### EXCERPTED PASSAGE
After leaving Paulo Pezzolano’s staff at Valladolid, Varini had led Defensor Sporting to the 2023 Copa Uruguay, then won more than half his matches during a spell with Athletico Paranaense in the cut-throat Brazilian league.
“We decided to bet on youth, but it wasn’t a bet without fundamentals. The truth is the sporting president and front office studied deeply,” Alejandra De la Vega, the leader of FC Juarez’s ownership group, told TV Azteca this month. “There are people who already have worked with him and knew his methodology, his way of working. We bet big on him.
“Ultimately, I think we’re growing toward finding what the Bravo DNA is, I think Martin personifies it.”
While the team now sees its identity in the current coach, it wasn’t seen as a slam-dunk hire. Far from the country’s capital and the media outlets based there, Varini’s arrival in Juarez was generally reduced to one segment on the debate shows and headlines that included just one word: Young.
There was no shortage of pundits - many of them after a Liga MX manager job of their own - who saw an unfamiliar 33-year-old face show up to coach Bravos and scoffed.

Excerpts from a dataset
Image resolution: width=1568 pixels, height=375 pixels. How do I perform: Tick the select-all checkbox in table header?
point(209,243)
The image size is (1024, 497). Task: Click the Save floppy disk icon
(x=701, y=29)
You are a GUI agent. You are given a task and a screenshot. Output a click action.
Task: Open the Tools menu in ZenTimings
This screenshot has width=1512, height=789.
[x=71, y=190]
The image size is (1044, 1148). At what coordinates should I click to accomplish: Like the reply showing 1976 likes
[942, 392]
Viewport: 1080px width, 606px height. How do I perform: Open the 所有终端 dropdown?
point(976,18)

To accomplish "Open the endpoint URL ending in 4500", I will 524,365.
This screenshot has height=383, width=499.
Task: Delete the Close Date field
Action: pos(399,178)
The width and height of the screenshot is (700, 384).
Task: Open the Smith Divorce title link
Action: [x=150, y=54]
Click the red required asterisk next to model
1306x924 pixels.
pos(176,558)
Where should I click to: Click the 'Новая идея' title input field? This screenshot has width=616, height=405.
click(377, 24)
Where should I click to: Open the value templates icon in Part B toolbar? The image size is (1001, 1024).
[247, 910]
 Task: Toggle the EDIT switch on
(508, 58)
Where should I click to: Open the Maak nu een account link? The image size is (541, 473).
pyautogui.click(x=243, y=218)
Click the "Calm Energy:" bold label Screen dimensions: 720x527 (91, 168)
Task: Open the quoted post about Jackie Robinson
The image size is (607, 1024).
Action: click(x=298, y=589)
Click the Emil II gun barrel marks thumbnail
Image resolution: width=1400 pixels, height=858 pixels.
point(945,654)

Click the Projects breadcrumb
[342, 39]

### WHAT THE EXERCISE ASKS
Return the part of the passage on FC Juarez's young coach starting at "While the team" and ending at "one word: Young.", word for word.

### WRITTEN RESPONSE
While the team now sees its identity in the current coach, it wasn’t seen as a slam-dunk hire. Far from the country’s capital and the media outlets based there, Varini’s arrival in Juarez was generally reduced to one segment on the debate shows and headlines that included just one word: Young.